_YOUR ASSIGNMENT:_ Determine the number of lines in the data below that contain the string "Toggle", and respond with that number alone.

◆ ◆ ◆ ◆ ◆ ◆ ◆

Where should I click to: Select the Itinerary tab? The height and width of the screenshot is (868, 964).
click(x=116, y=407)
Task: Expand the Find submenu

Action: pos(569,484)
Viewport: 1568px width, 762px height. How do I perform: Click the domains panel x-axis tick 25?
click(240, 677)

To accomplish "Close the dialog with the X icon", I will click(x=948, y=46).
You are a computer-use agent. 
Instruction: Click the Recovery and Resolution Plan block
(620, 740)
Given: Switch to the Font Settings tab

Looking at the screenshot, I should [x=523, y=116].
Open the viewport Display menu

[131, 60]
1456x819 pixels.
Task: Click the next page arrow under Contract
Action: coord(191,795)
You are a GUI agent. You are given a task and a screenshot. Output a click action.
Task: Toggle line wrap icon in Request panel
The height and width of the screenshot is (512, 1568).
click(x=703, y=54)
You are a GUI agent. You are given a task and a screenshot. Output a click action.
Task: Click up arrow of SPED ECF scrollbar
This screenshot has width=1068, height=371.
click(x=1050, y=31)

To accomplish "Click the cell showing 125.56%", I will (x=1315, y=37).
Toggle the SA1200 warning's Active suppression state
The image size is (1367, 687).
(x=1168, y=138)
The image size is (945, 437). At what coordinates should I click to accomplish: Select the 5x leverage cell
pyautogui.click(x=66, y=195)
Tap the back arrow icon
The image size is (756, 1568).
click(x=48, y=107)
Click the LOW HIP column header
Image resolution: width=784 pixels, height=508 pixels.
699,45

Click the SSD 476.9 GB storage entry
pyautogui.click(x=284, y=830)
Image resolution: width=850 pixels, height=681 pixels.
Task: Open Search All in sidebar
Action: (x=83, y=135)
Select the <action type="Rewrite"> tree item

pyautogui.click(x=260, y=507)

◆ ◆ ◆ ◆ ◆ ◆ ◆

_EXERCISE OUTPUT:_ 2